Più interessante appare l’interrogarsi sulla natura dei moti antifrancesi.

Spontanea reazione popolare contro le misure antiecclesiastiche degli invasori e l’appoggio a essi fornito da alcuni intellettuali locali? Sistematica controffensiva dei vecchi ceti dirigenti appoggiati dalle potenze europee in lotta contro la Francia? Esito di antiche e nuove tensioni, di nodi talora secolari esplosivamente «venuti al pettine»?

Si sono provati in molti a rispondere. Massimo Viglione, in La «Vandea italiana» (Effedieffe), ha tentato un bilancio generale delle insorgenze sottolineando non solo le somiglianze, ma anche le differenze rispetto alla Vandea. Per esempio, mentre l’aristocrazia francese del nord fu in genere solidale con i moti popolari contro la Repubblica (causati principalmente dalla Costituzione civile del clero e dalla leva obbligatoria), quella italiana fu molto più cauta e attendista. Un «carattere originale» dei nostri ceti dirigenti, storicamente inclini al trasformismo?

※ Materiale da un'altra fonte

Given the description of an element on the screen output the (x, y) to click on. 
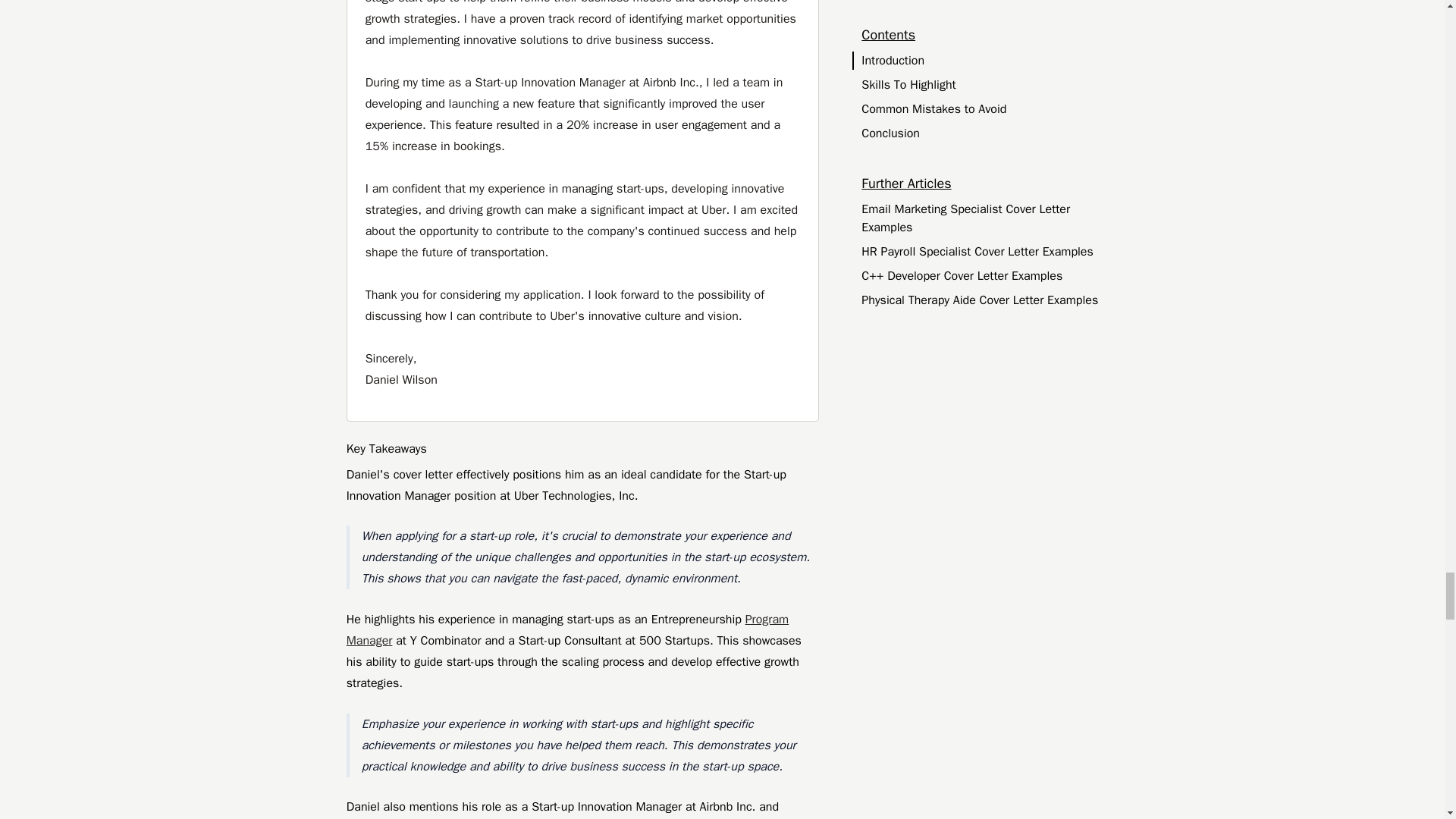
Program Manager (567, 629)
Given the description of an element on the screen output the (x, y) to click on. 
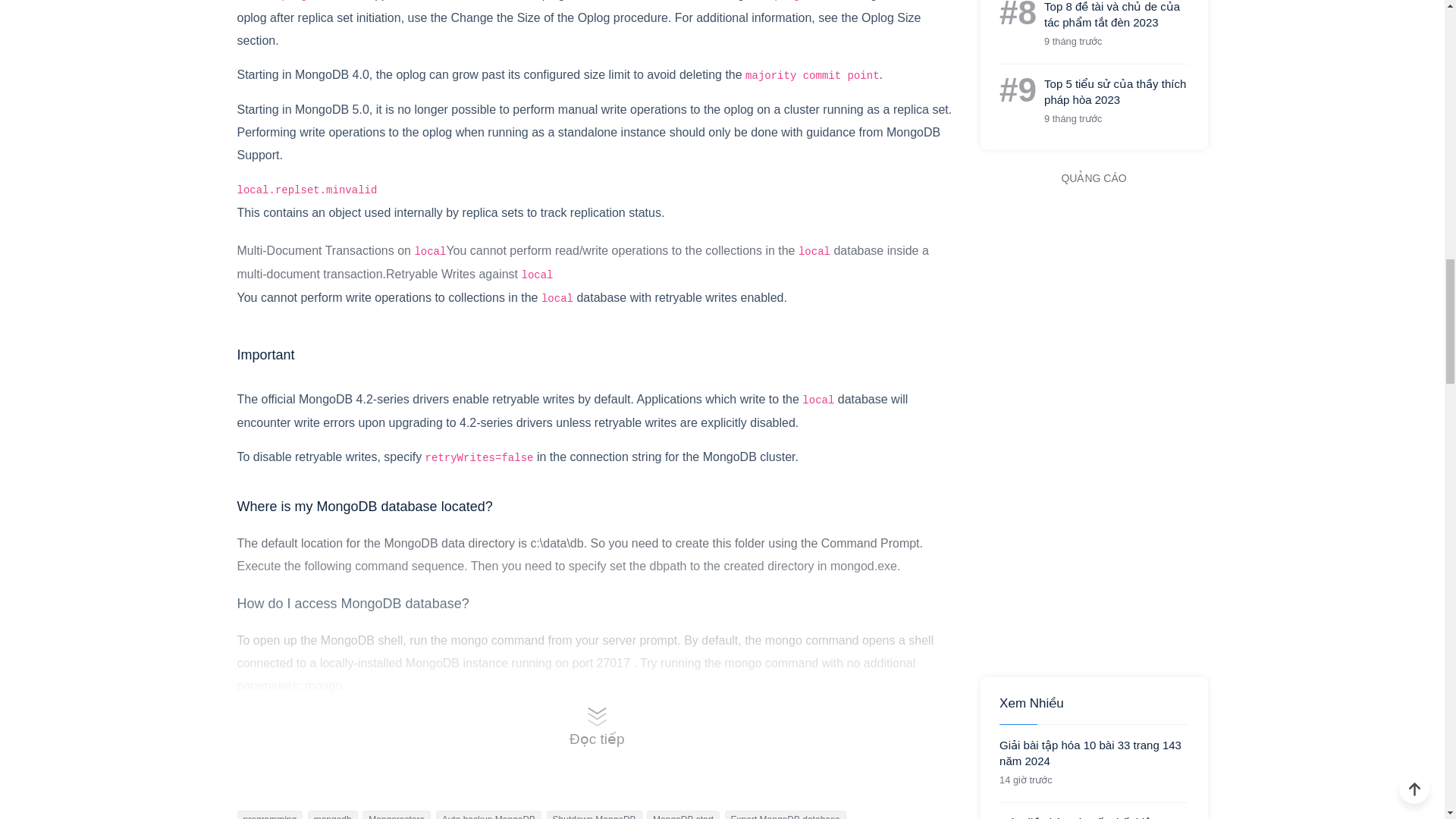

Analoghe conclusioni fornisce la bella ricerca Insorgenti marchigiani (Sico) di Sandro Petrucci, mentre sull’ambiguità della situazione toscana alla base del movimento del «Vìva Maria» (reazione alla violenza anticattolica dei giacobini o esito del diffuso malcontento per quelle ch’erano già state le riforme religiose e socioeconomiche dell’età leopoldina, come aveva sostenuto anni fa in una ricerca fondamentale Gabriele Turi?) si è tornati con una pubblicazione del Comune di Montevarchi dedicata all’eroina dell’insorgenza in Valdarno, Alessandra e la famiglia Mari di Montevarchi.

Che il Comune di Montevarchi si sia ricordato della sua Sandrina è significativo anche sotto un altro profilo. La storia del giacobinismo e dell’antigiacobinismo italiani alla fine del Settecento è infatti importante come capitolo della storia delle donne. Se ne sono ricordate Cecilia Brogi, che in Per il trono e per l’altare (Alberti & C.) ha tracciato il ritratto commosso di alcune eroine di quelle vicende, da Maria Antonietta a Luisa Sanfelice a Lady Hamilton; e Maria Antonietta Macciocchi, che ha riproposto il suo Cara Eleonora (Rizzoli)

La vicenda di Eleonora Fonseca Pimentel è esemplare: non solo per l’alta qualità morale e intellettuale del personaggio e le sua tragica fine, ma proprio per i nodi problematici che vi sono sottesi. A questo riguardo, forse, un confronto tra le pagine del Viglione e quelle defla Maciocchi appare illuminan­te. Che in effetti il cattolico e «filosanfedista» Viglione non esita a condannare senza mezzi termini l’atteggiamento sanguinario e vendicativo della regina Maria Carolina: il chè però ridimensiona di parecchio le responsabilità del cardinale Ruffo mentre di pesantissime ne assegna all’ammiraglio Nelson, sul quale la Macciocchi appare più elusiva.

Certo è che su tutte queste cose dovremo tornare. E dovremo tornare su un movimento che coinvolse personaggi per carattere, cultura e posizione latitudinaria tanto diversi quali Andreas Hofer e Michele Pezza detto «fra Diavolo», su cui si sono chinati con simpatia dall’Ongaro e il Morganti. Le polemiche sulle Insorgenze sono arrivate; ma, al pari delle Idi di Marzo, non trascorse.